Invasive Species Compendium

Detailed coverage of invasive species threatening livelihoods and the environment worldwide

Abstract

Urban-rural and temporal differences of woody plants and bird species in Harbin city, northeastern China.

Abstract

Urbanization has been greatly accelerated by the economic growth in China, while its possible effects on woody plants, bird species and their associations are not well defined yet. Here, we analyzed urban-rural gradients (landscape level: urban-farmland-forest-natural reserves; city level: ring road and urban build-up history) and temporal data (1955-1980-2014 for woody plants; 1980s-2010 s for birds) in Harbin city, China, to investigate the changes in the composition and diversity of woody plants and birds during urbanization. Both landscape gradient and temporal data confirmed that urbanization had the function of species conservations with sharp increases of alien species and tropical type plants.
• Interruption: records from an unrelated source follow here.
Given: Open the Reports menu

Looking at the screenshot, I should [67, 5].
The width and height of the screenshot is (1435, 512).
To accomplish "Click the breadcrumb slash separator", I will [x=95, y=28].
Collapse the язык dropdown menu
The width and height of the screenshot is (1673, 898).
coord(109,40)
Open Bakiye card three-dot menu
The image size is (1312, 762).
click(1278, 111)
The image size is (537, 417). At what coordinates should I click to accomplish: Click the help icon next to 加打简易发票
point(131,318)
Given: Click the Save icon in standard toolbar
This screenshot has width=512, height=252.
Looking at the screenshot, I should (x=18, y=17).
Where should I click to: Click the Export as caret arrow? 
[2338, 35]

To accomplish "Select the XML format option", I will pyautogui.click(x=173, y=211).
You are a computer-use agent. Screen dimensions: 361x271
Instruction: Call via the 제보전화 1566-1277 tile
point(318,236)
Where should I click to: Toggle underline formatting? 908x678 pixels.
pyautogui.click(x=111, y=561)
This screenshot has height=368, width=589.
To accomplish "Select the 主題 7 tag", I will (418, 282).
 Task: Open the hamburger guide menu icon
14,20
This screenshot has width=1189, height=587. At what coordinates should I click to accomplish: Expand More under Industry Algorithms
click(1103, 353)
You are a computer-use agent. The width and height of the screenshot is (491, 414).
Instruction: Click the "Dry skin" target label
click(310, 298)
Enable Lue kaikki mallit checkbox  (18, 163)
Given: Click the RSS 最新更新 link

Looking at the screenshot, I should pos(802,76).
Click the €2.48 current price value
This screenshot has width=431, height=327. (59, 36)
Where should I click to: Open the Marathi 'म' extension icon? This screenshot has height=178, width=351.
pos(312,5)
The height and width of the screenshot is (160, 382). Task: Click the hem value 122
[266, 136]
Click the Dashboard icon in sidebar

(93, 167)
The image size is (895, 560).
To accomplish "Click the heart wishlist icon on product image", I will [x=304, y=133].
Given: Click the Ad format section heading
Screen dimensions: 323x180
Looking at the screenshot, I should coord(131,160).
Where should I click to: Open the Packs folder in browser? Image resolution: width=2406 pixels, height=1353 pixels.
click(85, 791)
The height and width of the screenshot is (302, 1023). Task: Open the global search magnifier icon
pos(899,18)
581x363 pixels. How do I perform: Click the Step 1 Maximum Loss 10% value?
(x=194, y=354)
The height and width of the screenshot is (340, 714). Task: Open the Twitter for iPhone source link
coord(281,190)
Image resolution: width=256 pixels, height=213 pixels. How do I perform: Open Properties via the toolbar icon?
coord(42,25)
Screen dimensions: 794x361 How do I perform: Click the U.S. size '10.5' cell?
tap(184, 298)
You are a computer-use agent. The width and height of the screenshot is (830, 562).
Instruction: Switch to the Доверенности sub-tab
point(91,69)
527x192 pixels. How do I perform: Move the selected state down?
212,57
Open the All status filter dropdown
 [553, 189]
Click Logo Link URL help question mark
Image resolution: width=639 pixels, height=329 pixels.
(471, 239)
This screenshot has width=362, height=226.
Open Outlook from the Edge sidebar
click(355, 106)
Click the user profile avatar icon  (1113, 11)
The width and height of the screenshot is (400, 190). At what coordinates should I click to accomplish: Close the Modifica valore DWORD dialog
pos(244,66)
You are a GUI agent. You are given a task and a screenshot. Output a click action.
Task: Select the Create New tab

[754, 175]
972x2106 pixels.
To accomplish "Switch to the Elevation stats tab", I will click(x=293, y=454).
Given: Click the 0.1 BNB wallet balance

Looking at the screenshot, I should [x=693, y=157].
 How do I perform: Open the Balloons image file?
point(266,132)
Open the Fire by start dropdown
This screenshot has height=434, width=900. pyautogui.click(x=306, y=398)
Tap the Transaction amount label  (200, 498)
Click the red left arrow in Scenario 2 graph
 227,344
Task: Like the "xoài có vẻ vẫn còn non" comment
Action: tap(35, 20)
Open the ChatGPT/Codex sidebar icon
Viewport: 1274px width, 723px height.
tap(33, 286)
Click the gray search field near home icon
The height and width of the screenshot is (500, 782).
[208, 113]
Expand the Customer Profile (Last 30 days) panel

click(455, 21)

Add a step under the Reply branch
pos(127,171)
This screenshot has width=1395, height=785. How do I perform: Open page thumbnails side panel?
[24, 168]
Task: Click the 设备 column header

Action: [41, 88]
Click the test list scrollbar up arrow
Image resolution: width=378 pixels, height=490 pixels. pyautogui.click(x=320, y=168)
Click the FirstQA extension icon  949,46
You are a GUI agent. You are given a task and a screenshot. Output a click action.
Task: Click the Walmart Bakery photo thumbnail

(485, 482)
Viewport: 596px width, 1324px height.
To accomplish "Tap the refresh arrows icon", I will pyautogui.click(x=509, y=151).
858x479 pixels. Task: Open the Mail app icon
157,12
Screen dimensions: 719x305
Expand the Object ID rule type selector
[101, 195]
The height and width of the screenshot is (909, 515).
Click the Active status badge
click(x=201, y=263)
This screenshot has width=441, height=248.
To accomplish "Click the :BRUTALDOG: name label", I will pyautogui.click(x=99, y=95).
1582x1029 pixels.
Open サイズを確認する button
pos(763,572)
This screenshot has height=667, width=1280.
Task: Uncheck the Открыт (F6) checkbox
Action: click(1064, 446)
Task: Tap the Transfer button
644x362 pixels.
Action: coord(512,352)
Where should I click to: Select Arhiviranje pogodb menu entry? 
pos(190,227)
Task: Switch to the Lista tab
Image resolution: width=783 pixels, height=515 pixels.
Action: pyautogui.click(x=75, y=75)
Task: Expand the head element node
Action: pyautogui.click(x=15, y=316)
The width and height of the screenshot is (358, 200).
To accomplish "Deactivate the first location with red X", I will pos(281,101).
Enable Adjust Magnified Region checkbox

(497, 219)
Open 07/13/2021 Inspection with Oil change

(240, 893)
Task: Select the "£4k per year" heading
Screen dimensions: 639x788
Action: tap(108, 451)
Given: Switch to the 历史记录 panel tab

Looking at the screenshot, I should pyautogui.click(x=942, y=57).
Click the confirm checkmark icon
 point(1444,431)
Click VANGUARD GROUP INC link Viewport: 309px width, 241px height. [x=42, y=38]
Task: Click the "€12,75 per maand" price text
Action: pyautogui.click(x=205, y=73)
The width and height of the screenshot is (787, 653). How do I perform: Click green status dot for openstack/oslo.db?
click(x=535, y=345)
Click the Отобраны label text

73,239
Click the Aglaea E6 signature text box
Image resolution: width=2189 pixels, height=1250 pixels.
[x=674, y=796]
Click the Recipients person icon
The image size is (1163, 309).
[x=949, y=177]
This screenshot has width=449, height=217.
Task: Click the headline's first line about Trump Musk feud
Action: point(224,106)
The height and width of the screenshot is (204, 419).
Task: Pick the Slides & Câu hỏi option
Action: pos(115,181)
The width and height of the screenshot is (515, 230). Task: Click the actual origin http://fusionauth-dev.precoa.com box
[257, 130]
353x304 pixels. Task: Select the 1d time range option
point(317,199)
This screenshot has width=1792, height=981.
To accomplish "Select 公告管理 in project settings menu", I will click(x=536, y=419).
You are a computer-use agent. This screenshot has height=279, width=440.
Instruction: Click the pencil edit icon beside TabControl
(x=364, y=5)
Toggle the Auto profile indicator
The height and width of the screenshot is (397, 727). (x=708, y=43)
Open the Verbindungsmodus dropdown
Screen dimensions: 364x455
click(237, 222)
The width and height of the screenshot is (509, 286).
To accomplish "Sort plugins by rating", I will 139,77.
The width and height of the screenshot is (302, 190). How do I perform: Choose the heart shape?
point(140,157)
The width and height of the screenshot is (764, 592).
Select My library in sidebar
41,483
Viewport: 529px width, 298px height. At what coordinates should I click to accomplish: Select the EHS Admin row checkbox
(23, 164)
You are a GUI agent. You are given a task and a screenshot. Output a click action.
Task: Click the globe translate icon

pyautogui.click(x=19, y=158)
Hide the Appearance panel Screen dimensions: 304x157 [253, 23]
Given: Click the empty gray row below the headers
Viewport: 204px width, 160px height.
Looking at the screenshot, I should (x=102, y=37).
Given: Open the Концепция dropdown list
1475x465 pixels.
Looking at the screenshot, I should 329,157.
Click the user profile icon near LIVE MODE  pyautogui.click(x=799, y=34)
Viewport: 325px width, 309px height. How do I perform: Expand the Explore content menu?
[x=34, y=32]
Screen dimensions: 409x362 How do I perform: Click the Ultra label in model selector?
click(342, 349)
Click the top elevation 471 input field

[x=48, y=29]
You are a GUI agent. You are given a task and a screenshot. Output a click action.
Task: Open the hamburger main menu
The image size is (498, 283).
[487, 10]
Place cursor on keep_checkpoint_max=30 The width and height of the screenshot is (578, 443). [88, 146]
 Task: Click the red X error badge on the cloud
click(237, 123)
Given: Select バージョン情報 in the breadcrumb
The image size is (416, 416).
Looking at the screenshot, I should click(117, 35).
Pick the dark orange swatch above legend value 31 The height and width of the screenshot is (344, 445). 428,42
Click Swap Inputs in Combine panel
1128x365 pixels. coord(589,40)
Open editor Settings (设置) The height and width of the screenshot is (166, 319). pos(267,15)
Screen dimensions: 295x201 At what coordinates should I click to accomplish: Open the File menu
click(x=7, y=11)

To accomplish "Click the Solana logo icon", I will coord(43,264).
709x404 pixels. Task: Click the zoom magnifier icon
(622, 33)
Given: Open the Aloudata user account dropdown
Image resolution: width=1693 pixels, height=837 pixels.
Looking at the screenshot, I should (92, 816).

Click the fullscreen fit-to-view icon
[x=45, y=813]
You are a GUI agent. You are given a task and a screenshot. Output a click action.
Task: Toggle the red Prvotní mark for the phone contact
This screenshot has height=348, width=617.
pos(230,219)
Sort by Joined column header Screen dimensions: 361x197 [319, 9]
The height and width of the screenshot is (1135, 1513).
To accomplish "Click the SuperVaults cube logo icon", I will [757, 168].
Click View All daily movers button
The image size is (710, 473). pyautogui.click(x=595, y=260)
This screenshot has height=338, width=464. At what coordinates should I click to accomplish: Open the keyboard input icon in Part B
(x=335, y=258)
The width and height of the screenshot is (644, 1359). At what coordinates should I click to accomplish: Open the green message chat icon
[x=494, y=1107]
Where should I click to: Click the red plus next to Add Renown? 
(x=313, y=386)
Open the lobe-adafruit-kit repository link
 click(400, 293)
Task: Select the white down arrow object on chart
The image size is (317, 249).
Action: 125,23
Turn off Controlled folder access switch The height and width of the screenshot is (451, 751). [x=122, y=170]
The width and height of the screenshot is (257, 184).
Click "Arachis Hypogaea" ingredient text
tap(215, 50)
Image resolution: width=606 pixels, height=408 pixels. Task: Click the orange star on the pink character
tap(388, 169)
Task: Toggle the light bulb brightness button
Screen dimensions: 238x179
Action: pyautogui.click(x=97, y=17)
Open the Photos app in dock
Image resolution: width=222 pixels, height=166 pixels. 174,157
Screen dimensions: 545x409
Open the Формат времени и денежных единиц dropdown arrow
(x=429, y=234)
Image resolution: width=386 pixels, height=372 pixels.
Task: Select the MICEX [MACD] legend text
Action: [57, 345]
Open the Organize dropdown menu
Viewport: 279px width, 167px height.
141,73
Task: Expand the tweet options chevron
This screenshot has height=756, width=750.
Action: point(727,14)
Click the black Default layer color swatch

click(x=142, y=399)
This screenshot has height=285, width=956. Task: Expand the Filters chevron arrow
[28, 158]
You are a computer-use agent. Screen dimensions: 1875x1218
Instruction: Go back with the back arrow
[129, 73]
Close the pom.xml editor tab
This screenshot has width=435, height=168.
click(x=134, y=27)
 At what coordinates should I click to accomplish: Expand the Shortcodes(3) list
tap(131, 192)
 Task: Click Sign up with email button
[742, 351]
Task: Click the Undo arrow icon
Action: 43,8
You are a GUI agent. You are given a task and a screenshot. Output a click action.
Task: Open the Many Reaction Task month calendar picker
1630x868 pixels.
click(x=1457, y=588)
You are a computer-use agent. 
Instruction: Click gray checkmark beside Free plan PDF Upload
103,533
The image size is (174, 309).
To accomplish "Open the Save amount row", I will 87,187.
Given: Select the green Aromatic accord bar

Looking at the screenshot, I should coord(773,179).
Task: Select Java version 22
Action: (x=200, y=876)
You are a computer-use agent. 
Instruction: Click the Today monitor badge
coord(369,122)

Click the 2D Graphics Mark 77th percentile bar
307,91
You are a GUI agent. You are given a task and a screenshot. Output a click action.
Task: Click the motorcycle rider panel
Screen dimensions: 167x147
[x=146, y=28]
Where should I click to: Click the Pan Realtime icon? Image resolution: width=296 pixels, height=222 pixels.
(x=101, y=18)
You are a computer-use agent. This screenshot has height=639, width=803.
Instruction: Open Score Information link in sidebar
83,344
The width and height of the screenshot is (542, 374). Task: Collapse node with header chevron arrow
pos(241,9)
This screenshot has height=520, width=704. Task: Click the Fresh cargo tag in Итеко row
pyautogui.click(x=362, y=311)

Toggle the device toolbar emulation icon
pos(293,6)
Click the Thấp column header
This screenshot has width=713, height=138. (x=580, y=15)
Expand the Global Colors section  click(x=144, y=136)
In the case woody species, 60-yr urbanization in Harbin had induced increases of 9 families and 17 genera, and there were 7-20 more families, 12-35 more genera, 1.6-2.6 higher Margalef richness in urban areas than those in nature reserves and local forest farms; Increases in alien species (4-fold in 60-yr urbanization; 21% in urban area vs <2% for non-urban region) and tropical type plants (1.6-fold in 60-yr urbanization; temperate/tropical ratio at 1.2 in urban area vs >1.6 in non-urban area) were mainly responsible for these compositional changes, which can be proved by their significant correlations. Moreover, moderate disturbance had peak values in alien species, tropical type plants, Shannon-wiener diversity, Margalef richness index and Pielou evenness index, and both ring road- and buildup history gradients showed the similar tendency. Compared with those in 1980s, forest- and eurytopic-habitats birds increased 9-11 species (23-39%), and omnivorous, insect-eating, and phytophagous bird increased 5-9 species (14.1-29.4%) in those in 2010s, indicating that bird temporal changes were closely related with the changes in urban forests owing to food supply and habitat provision. Our findings could provide data for biodiversity evaluation of urbanization effects, and is also useful for ecological re-construction of local cities in China.